REQUIRED TASK 1. List every person named in the article about The Bibliophile.
REQUIRED TASK 2. Continue the article about The Bibliophile from the point where it stops.

QUOTED PASSAGE.
-------------------------
Courtesy of Bryn Mawr College.
Susan Eakins very likely began the painting in her husband’s studio. Unfinished canvasses lay around, so perhaps she chose one — a barely-started half-length portrait of a man, a portrait not in good shape, apparently having lain around a while — and started to paint over it.
At least that’s what might have happened.
Gerrit Albertson is a graduate student at the Winterthur/University of Delaware program in art conservation. He’s actually a second-generation conservator: His mother, Rita Albertson, is the chief conservator at the Worcester Art Museum in Massachusetts.
As part of the graduate program, students must study paintings that may have challenges for conservation. Among three paintings he studied in his second year, Albertson got The Bibliophile. It came from Marianne Weldon, collections manager for the art and artifact collections at Bryn Mawr College, where The Bibliophile lives.
Joyce Stoner, a professor in the Winterthur/University of Delaware program, says Weldon also mentioned “there was a legend attached to the painting that there’s an unfinished painting underneath” associated with Eakins.
Albertson went to work, first doing old-fashioned, look-it-up research. He found two sources that said the canvas for The Bibliophile was originally Thomas Eakins’. Alas, those sources give no reasons or references; they just say so.
At first, Albertson was skeptical. But then he noticed something in crossways light.
He writes by e-mail from Naples, where he is working this summer: “[I]f you look closely at the surface of the painting, you can see ridges of paint that don’t correspond to the Susan Eakins portrait on top.” Electron microscopic analysis of a tiny cross-section suggested that different white pigments had been used in the top and bottom layers of the canvas — “which could suggest two different artists were at work.”
Here, he ran into a roadblock.
The restorer used by Susan Eakins applied a lead white lining adhesive to the back of the canvas, blocking all attempts to make an x-radiograph. So x-rays were useless. What to do?
Albertson went for gold. He contacted John Delaney, senior imaging scientist, and Kate Dooley, research scientist, at the National Gallery of Art in Washington, DC. The gallery has spectroscopic instrumentation that allows for the noninvasive examination of paintings. Depending on the materials present and the layering structure of the painting, sometimes visualization of subsurface paint layers is possible.
-------------------------
[Target position records]

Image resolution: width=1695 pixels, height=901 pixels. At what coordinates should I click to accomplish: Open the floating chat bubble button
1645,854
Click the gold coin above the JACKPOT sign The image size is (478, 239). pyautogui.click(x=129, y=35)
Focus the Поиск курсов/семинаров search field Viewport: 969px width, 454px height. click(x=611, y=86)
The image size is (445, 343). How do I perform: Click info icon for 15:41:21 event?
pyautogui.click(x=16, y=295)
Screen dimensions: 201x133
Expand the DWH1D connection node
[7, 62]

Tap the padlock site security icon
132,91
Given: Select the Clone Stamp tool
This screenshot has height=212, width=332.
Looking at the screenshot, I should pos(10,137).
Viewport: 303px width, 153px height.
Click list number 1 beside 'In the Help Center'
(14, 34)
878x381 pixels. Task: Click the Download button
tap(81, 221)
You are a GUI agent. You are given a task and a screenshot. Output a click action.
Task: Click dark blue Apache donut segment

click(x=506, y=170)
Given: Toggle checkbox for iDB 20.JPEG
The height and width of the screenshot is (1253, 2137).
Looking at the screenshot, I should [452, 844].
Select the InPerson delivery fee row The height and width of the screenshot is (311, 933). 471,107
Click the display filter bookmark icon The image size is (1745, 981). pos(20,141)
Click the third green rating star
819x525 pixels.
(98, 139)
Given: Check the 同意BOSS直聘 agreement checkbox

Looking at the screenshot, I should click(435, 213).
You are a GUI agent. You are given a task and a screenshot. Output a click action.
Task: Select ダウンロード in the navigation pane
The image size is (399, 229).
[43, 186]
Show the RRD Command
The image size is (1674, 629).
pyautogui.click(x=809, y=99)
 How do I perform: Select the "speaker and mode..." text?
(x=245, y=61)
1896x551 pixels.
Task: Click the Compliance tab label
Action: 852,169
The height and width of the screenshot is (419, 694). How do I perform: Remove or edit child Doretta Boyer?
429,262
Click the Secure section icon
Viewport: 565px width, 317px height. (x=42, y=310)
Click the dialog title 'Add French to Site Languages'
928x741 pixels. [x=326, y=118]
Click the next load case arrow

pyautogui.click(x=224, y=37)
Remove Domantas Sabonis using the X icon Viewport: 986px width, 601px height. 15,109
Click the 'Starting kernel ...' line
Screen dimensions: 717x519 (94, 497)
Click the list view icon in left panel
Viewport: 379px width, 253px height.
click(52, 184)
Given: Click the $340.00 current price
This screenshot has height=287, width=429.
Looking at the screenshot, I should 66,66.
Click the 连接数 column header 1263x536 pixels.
-------------------------
WRITTEN ANSWER 1. Susan Eakins, Thomas Eakins, Gerrit Albertson, Rita Albertson, Marianne Weldon, Joyce Stoner, John Delaney, Kate Dooley

WRITTEN ANSWER 2.
Delaney suggested that they try hyperspectral reflectance spectroscopy in the reflective near-infrared range. (Stoner calls this kind of analysis “very, very sexy and hard to arrange.”) They employed their novel, near-infrared spectral imaging camera, developed in part with George Washington University, to collect more than 500 images of the painting at different near-infrared wavelengths. Albertson calls them “tremendously kind and generous with their time. … I couldn’t be more grateful that they were so willing to help a student out with his project.”
What they come up with appears in the images below.
Beneath the seated reader, there is an unfinished, sketchy-looking painting of a half-length male figure. The head is clearly visible in the spectroscopic images. Here is an unenhanced image from the National Gallery analysis:
Courtesy of John Delaney and Kate Dooley, National Gallery of Art.
Here is an infrared image on which Gerrit Albertson drew the outlines of what he thought he was seeing in the first place, with the background blued and lines inserted to suggest where facial and bodily features might be:
Courtesy of Gerrit Albertson, Winterthur/University of Delaware program in art conservation.
Exciting. But Albertson went further. At the Hirshhorn Museum in Washington, D.C., at the Pennsylvania Academy of Fine Arts, and at Bryn Mawr, he examined some old palettes - the wood boards on which painters mix their colors - associated with or once used by Thomas Eakins. Albertson analyzed the paints, and they corresponded pretty well to the paints in the lower layers of the canvas.
And he found that the specific white pigment Eakins used was different from the white his wife used. And guess what? Her white is found in The Bibliophile, while his is found underneath.
So … what do we have? A circumstantial case. We have the legend; those two citations that say the underlying painting is his; and the differences in paints suggesting two painters, with the whites used on the bottom layers being like Thomas’ whites and the top whites being someone else’s, presumably Susan but not Thomas. We also have Susan working in Thomas’ studio and using someone’s old painting, which had been hanging around a while unfinished.
Was Albertson's work persuasive to his professional peers?
He presented his findings to a meeting of the Association of North American Graduate Programs in Conservation at Harvard University this April. Stoner calls this a “highly critical group ready to tear us apart if we go outside the bounds of exactitutde, and they loved his work and had no doubt.”
Gerrit Albertson reports on his findings to the annual meeting of the Association of North American Graduate Programs in Conservation at Harvard University in April. On the screen is Susan Macdowell Eakins' The Bibliophile with a color bar beneath it. Courtesy of Joyce Stoner.
Nice — but it isn’t proof. Albertson e-mailed a hyperspectral reflectance image to Kathleen A. Foster, an Eakins scholar and senior curator of American art and director of the Center for American Art at the Philadelphia Museum of Art — and “she did not feel comfortable making an attribution based on this image alone.”
Neither does Albertson: “I can only say that I wouldn’t rule Thomas Eakins out.”
How can we ever know for sure? Maybe we never will, says Albertson — unless some more certain link surfaces somewhere. Albertson writes that there is “no substitute for closely looking at an actual painting.”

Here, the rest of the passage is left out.